Data pulled from a collection:

· · · · ·

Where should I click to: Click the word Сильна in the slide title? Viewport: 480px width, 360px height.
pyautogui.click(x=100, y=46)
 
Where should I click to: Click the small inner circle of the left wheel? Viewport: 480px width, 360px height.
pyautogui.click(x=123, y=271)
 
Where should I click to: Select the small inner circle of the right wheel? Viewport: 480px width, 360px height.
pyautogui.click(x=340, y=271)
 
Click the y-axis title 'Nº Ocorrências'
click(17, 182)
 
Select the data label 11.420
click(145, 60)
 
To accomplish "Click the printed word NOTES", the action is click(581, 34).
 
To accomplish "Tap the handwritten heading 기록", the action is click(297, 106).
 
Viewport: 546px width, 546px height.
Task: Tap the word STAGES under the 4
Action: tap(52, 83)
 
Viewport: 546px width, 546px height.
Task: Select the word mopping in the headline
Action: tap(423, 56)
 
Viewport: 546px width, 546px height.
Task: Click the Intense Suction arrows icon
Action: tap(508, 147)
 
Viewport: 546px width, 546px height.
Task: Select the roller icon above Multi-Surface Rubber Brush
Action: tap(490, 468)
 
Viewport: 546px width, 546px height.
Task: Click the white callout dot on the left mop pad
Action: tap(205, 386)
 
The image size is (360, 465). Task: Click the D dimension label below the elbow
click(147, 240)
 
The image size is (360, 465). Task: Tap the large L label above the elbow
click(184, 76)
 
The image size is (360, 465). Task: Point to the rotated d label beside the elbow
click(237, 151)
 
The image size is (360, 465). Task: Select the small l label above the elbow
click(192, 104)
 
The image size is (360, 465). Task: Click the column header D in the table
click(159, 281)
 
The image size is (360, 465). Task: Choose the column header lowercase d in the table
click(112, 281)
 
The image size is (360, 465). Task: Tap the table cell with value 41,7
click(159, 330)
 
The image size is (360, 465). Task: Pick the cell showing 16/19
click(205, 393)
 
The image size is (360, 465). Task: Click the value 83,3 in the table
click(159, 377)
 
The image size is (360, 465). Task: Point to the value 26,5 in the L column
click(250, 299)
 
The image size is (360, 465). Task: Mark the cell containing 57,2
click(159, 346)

· · · · ·

◆ Written problem ◆
Copy every line of the items above that contains the word "size", treating uppercase and lowercase letters as different.

◆ Answer in full ◆
The image size is (360, 465). Task: Click the D dimension label below the elbow
The image size is (360, 465). Task: Tap the large L label above the elbow
The image size is (360, 465). Task: Point to the rotated d label beside the elbow
The image size is (360, 465). Task: Select the small l label above the elbow
The image size is (360, 465). Task: Click the column header D in the table
The image size is (360, 465). Task: Choose the column header lowercase d in the table
The image size is (360, 465). Task: Tap the table cell with value 41,7
The image size is (360, 465). Task: Pick the cell showing 16/19
The image size is (360, 465). Task: Click the value 83,3 in the table
The image size is (360, 465). Task: Point to the value 26,5 in the L column
The image size is (360, 465). Task: Mark the cell containing 57,2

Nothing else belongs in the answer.